You should be able to show those from the given axioms.

However, I am really concerned about "TA11" which appears to say that the multiplicative inverse of 0 is 0. That would imply that 0*0= 1 which is not true. It is, of course, true that -0= 0. Perhaps that was what was intended.

Saying that y+ (-x)= 0 is the same as saying that -x is the additive inverse of y as well as of x (which is how "-x" is defined- That's TA4). But you cannot use TA4 only because TA4 alone does not say there might not be that two different numbers have the same additive inverse. What you need to do is show two other things:
1) that if -x is the additive inverse of x then x is the additive inverse of -x.
2) every number has a unique additive inverse.
You should be able to show those from the given axioms.

However, I am really concerned about "TA11" which appears to say that the multiplicative inverse of 0 is 0. That would imply that 0*0= 1 which is not true. It is, of course, true that -0= 0. Perhaps that was what was intended.

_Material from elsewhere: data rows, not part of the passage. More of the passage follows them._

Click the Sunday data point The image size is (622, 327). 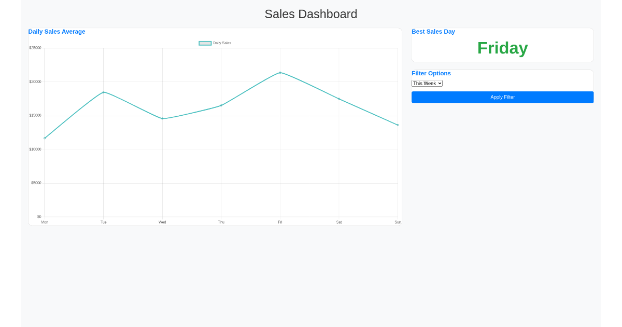tap(398, 125)
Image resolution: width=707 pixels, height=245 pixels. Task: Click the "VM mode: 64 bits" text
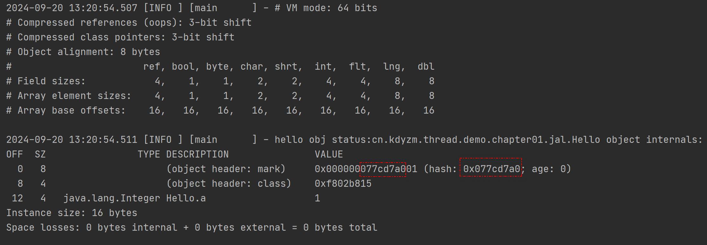[x=331, y=8]
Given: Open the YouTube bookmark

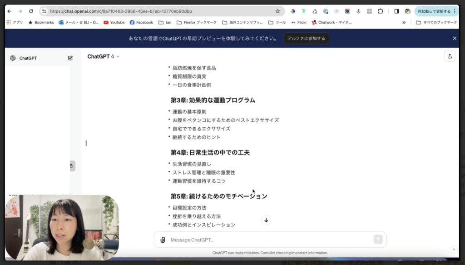Looking at the screenshot, I should [x=114, y=22].
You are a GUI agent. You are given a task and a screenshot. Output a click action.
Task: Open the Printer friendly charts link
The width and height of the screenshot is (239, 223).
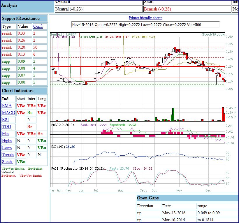[x=145, y=18]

TA11 my lecturer mentioned

'Note that all function symbols have to be defined as total, and therefore 0−1 has to be assigned a meaning even though in reality the number 0 has no reciprocal; axioms TA8 and TA11 in effect define x−1 as the reciprocal of x when x ≠ 0, and 0 otherwise. This does not interfere with the correct functioning of the system. Axiom TA11 is really only there to ensure that the axiom set as a whole defines a categorical theory, that is, that it has a unique model up to isomorphism.'

for 1) (some trivial steps omitted)

x + (-x) = 0
x + (-x) + x + (-x) = 0
commute some stuff around and get
(-x) + x = 0

for 2)

How do I start?

Thanks

It's been many years since I have done proofs like this. Seems like you are going to be using TA2 and TA4. I am just not sure what you are allowed to substitute and use the axioms.
like if I look at y+(-x) could I use TA2 and get y+(-x) = (-x) + y
or can I set 0 = x+(-x) using TA4
giving me (-x)+y = x+(-x) does that imply that x=y using TA2?
Or do you need to do it someway so that at the end of just substituting in the stuff below that it gives you y=x?

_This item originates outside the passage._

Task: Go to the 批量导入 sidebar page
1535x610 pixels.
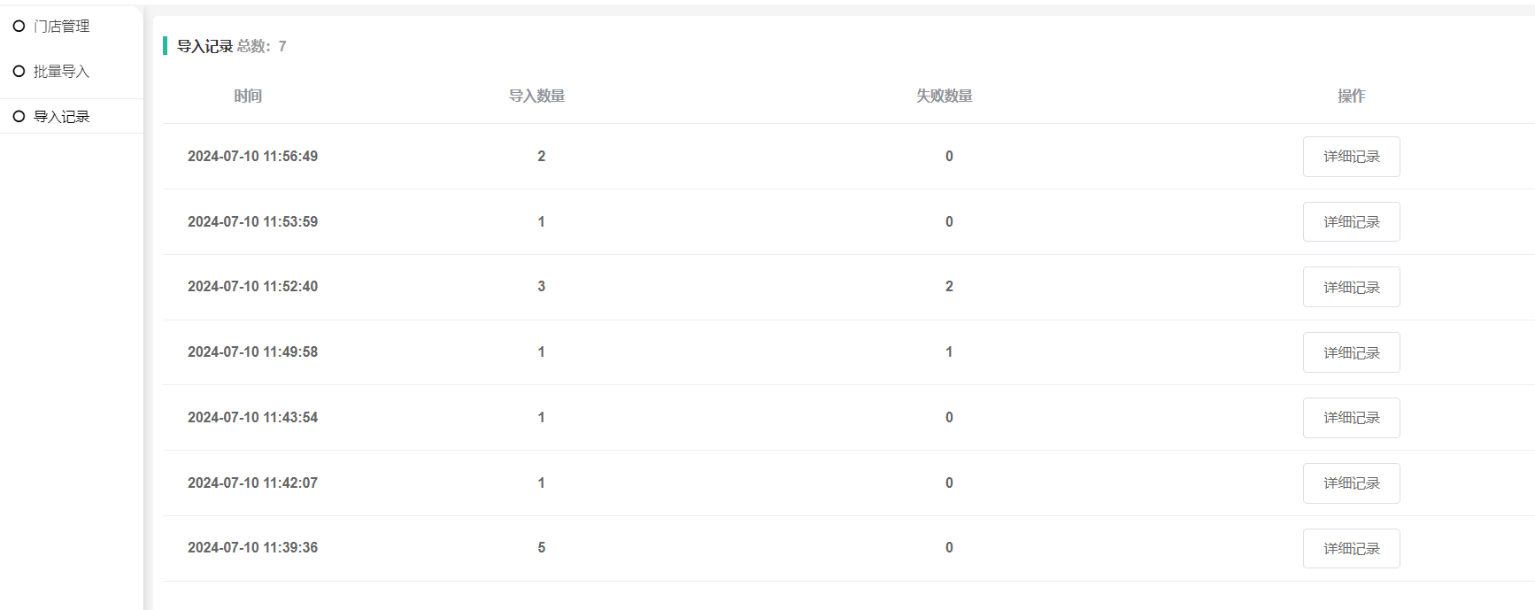Action: pos(61,72)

It's been many years since I have done proofs like this. Seems like you are going to be using TA2 and TA4. I am just not sure what you are allowed to substitute and use the axioms.
like if I look at y+(-x) could I use TA2 and get y+(-x) = (-x) + y
or can I set 0 = x+(-x) using TA4
giving me (-x)+y = x+(-x) does that imply that x=y using TA2?
Or do you need to do it someway so that at the end of just substituting in the stuff below that it gives you y=x?

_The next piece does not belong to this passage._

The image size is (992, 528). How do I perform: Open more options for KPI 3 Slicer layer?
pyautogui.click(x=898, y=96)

On the last step I need to be able to justify why we are removing the (-x) using the axioms only

If I had a lemma that said

y+z=x+z → y=x

then that way would be fine

But I don't, so essentially now I'm trying to prove this lemma

That was what I was wondering, so you can't just say since a+b = b+a and a = -x, then b = y = x. Been to long to know what you can and can't do, so I guess I won't be helping much haha.